Re: New Feature wanted: Is it possible to let git clone continue last break point?

Jeff King <peff@xxxxxxxx> · Wed, 2 Nov 2011 18:06:14 -0400

On Mon, Oct 31, 2011 at 04:07:18AM -0500, Jonathan Nieder wrote:

> Something like Jeff's "priming the well with a server-specified
> bundle" proposal[2] might be a good way to make the same trick
> transparent to clients in the future.

Yes, that is one of the use cases I hope to address. But it will require
the publisher specifying a mirror location (it's possible we could add
some kind of automagic "hit a bundler service first" config option,
though I fear that the existing small-time bundler services would
crumble under the load).

So in the general case (and in the meantime), you may have to learn to
manually prime the repo using a bundle.

I haven't started on the patches for communicating mirror sites between
the server and client, but I did just write some patches to handle "git
fetch http://host/path/to/file.bundle"; automatically, which is the first
step. They need a few finishing touches and some testing, though.

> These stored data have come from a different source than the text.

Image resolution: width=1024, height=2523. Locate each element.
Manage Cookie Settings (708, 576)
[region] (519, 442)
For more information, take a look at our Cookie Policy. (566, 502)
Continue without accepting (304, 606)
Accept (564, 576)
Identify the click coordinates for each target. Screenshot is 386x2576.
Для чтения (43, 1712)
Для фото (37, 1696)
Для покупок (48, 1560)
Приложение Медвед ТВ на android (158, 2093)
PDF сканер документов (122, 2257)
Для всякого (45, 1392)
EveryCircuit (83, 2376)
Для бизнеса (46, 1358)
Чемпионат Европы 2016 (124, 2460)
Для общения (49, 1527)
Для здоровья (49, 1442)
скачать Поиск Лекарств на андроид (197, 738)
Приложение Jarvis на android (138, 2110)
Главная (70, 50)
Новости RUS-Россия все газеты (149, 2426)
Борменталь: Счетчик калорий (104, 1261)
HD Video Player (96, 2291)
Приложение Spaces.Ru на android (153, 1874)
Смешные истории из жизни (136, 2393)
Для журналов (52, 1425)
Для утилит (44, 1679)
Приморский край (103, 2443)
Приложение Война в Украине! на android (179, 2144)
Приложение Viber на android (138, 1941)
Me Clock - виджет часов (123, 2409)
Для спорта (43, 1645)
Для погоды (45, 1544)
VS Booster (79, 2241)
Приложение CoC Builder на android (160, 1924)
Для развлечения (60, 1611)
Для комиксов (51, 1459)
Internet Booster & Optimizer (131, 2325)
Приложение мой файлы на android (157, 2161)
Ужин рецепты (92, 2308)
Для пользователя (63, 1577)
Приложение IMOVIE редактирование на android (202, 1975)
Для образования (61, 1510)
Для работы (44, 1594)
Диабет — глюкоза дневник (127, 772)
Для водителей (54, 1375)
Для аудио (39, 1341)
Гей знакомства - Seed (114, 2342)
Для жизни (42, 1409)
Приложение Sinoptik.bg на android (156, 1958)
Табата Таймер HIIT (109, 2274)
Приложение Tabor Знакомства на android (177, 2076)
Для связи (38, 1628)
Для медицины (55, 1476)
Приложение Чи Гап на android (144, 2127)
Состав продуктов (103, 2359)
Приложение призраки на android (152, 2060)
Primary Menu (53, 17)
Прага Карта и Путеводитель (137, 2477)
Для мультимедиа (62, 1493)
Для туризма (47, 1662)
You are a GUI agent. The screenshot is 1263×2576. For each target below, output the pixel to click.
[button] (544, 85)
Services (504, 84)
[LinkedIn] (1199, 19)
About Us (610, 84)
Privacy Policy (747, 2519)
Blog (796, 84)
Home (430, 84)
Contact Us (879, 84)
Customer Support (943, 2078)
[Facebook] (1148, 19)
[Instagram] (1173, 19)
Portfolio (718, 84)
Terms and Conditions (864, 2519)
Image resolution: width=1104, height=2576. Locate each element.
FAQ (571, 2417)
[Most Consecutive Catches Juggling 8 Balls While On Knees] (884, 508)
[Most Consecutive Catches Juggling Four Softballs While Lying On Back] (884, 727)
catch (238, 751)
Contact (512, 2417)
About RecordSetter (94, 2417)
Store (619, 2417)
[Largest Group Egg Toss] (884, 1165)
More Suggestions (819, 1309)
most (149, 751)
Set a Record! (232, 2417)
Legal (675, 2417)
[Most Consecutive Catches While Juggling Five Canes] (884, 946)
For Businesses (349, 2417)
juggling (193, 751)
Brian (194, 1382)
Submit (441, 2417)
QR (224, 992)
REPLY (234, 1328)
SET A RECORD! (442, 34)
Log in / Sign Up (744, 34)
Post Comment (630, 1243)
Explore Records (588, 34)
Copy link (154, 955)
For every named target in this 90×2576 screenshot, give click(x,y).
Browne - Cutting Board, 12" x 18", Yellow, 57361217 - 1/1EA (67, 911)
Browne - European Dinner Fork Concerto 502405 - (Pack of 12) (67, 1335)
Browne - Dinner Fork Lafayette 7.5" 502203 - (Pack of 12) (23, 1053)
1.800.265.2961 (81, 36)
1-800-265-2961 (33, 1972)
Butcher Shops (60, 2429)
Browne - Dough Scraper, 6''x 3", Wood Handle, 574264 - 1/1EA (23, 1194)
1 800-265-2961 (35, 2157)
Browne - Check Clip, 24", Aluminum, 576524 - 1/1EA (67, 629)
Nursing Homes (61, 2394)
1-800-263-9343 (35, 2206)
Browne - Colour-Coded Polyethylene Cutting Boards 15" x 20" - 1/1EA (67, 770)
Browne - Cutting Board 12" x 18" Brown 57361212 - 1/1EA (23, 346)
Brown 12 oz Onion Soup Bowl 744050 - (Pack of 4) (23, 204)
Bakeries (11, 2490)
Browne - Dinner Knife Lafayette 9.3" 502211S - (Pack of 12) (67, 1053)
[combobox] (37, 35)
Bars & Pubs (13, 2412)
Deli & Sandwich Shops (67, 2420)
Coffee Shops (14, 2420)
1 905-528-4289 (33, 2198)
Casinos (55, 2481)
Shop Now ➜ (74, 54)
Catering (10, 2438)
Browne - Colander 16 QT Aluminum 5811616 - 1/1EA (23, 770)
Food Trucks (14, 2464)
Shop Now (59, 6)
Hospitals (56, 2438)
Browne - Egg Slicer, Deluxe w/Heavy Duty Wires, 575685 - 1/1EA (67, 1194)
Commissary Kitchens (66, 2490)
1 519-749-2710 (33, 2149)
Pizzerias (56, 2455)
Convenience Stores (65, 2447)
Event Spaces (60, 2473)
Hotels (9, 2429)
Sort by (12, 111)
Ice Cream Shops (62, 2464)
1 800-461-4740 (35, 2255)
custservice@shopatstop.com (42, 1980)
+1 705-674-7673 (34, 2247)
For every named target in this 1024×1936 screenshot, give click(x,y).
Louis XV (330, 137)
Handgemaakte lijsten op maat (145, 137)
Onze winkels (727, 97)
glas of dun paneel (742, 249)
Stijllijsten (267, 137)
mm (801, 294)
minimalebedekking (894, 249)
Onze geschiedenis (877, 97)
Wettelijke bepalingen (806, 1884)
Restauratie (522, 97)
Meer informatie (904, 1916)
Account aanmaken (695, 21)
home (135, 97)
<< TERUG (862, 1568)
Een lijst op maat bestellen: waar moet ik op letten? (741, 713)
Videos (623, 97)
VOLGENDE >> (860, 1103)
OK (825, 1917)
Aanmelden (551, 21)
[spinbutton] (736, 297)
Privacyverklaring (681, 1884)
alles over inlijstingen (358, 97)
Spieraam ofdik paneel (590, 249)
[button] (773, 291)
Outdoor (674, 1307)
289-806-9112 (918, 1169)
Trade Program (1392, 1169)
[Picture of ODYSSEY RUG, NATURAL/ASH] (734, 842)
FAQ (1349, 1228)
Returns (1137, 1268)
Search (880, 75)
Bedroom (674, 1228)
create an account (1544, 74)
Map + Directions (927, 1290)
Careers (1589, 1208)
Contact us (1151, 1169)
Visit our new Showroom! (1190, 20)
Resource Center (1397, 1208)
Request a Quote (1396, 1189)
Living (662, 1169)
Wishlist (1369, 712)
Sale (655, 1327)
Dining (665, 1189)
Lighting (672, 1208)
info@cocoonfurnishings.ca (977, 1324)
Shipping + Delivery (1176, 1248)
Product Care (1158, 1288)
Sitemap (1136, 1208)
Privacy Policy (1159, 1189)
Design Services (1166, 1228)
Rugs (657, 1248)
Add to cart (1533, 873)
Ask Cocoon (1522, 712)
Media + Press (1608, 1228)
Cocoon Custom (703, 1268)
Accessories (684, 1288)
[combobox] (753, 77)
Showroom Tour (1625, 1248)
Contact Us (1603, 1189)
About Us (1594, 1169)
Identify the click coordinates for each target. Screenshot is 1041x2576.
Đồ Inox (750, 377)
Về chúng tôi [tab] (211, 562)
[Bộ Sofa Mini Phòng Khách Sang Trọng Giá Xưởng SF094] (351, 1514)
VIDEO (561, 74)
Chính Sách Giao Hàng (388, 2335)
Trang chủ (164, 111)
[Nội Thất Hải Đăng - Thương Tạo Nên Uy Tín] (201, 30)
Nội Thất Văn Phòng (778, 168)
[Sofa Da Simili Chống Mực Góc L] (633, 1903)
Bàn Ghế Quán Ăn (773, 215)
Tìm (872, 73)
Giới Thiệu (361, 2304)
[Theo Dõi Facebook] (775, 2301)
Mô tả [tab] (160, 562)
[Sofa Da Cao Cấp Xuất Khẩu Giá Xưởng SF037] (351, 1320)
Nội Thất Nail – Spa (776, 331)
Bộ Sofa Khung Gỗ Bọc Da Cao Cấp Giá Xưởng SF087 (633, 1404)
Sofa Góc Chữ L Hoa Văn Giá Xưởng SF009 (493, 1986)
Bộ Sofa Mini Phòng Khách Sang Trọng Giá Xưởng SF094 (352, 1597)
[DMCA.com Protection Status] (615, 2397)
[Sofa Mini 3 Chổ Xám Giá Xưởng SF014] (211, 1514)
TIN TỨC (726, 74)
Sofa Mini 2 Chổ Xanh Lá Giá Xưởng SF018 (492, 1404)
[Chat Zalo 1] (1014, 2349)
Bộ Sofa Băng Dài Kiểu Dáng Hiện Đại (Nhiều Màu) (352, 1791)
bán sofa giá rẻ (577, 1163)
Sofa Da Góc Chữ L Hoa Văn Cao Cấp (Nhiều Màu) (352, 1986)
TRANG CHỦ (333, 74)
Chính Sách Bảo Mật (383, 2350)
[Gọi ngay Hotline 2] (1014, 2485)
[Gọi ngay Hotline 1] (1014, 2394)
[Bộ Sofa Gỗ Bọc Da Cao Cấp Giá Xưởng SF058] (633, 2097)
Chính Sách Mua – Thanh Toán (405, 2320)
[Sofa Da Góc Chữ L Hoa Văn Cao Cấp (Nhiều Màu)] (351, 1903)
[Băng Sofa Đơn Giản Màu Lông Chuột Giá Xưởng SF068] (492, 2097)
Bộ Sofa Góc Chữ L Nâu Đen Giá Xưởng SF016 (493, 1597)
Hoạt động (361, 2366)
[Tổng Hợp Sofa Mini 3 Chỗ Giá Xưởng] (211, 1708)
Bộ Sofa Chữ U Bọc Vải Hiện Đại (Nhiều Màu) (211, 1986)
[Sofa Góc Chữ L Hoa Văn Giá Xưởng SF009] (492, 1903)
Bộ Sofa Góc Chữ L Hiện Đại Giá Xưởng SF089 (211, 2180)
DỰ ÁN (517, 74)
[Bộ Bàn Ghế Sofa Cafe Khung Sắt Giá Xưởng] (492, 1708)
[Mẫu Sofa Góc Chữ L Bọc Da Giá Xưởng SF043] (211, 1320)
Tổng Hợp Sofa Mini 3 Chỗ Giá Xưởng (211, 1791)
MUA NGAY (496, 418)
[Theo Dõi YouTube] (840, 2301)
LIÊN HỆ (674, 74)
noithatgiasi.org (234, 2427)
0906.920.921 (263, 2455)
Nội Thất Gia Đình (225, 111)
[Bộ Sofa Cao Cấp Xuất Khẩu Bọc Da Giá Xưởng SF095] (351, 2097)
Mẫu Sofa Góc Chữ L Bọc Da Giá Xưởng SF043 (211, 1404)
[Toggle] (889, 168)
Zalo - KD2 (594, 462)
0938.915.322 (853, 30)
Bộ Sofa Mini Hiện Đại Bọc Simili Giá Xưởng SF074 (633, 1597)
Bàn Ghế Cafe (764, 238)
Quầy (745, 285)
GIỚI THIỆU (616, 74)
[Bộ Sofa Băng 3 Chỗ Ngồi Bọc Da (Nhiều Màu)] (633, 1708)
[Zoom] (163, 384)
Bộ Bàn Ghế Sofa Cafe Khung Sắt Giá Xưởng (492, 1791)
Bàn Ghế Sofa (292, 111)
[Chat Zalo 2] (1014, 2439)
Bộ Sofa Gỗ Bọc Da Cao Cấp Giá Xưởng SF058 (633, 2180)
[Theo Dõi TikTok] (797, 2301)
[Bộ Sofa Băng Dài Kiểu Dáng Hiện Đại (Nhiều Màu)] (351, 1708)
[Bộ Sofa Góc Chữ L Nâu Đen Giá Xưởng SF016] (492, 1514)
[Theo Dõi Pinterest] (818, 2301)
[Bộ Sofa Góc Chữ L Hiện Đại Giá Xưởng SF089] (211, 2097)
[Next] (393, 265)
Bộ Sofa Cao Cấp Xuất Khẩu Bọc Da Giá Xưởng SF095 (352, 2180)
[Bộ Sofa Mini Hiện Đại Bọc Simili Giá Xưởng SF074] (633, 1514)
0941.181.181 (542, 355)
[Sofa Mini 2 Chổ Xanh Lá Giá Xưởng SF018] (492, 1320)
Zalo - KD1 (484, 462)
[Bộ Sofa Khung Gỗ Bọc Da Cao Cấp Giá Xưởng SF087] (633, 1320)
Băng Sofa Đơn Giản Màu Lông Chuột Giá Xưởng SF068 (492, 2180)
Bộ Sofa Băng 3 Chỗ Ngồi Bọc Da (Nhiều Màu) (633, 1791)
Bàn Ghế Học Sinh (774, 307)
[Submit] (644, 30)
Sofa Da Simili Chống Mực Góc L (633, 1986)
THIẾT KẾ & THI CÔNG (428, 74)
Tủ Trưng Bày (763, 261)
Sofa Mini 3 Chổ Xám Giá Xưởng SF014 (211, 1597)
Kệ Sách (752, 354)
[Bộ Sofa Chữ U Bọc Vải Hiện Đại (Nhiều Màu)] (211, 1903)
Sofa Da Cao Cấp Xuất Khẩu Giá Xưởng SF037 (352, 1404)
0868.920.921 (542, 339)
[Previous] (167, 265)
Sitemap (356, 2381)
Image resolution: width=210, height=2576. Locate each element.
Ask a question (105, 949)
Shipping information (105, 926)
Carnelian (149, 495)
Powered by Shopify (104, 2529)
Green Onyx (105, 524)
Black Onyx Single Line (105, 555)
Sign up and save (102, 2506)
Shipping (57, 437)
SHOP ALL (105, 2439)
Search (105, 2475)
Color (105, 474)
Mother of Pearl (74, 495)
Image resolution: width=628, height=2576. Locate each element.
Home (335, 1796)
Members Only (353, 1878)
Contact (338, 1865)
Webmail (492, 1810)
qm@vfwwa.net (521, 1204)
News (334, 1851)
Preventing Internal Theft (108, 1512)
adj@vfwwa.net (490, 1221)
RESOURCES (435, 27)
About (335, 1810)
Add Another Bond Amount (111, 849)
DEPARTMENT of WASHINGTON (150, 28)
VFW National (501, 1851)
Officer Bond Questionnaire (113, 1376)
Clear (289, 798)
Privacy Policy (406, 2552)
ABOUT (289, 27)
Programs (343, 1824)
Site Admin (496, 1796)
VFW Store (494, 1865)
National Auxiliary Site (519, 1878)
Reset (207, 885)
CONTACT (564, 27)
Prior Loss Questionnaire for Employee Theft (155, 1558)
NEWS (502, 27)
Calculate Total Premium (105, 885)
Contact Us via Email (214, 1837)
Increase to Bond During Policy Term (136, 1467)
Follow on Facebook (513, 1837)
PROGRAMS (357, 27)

> Even with that, later fetches, which grab a pack generated on the fly
> to only contain the objects not already fetched, are generally not
> resumable.  Overcoming that would presumably require larger protocol
> changes, and I don't know of anyone working on it.  (My workaround
> when in a setup where this mattered was to use the old-fashioned
> "dumb" http protocol.  It worked fine.)

My goal was for the mirror communication between client and server to be
something like:

  - if you don't have object XXXXXX, then prime with URL
    http://host/bundle1

  - if you don't have object YYYYYY, then prime with URL
    http://host/bundle2

and so forth. A cloning client would grab the first bundle, then the
second, and then hit the real repo via the git protocol. A client who
had previously cloned might have XXX, but would now grab bundle2, and
then hit the real repo.

So depending on how often the server side feels like creating new
bundles, you would get most of the changes via bundles, and then only
be getting a small number of objects via git.

The downside of cumulative fetching is that the bundles can only serve
well-known checkpoints. So if you have a timeline like this:

  t0: server publishes bundle/mirror config with one line (the XXX bit
      above)

  t1: you clone, getting the whole bundle. No waste, because you had
      nothing in the first place, and you needed everything.

  t2: you fetch again, getting N commits worth of history via the git
      protocol

  t3: server decides a lot of new objects (let's say M commits worth)
      have accumulated, and generates a new line (the YYY line).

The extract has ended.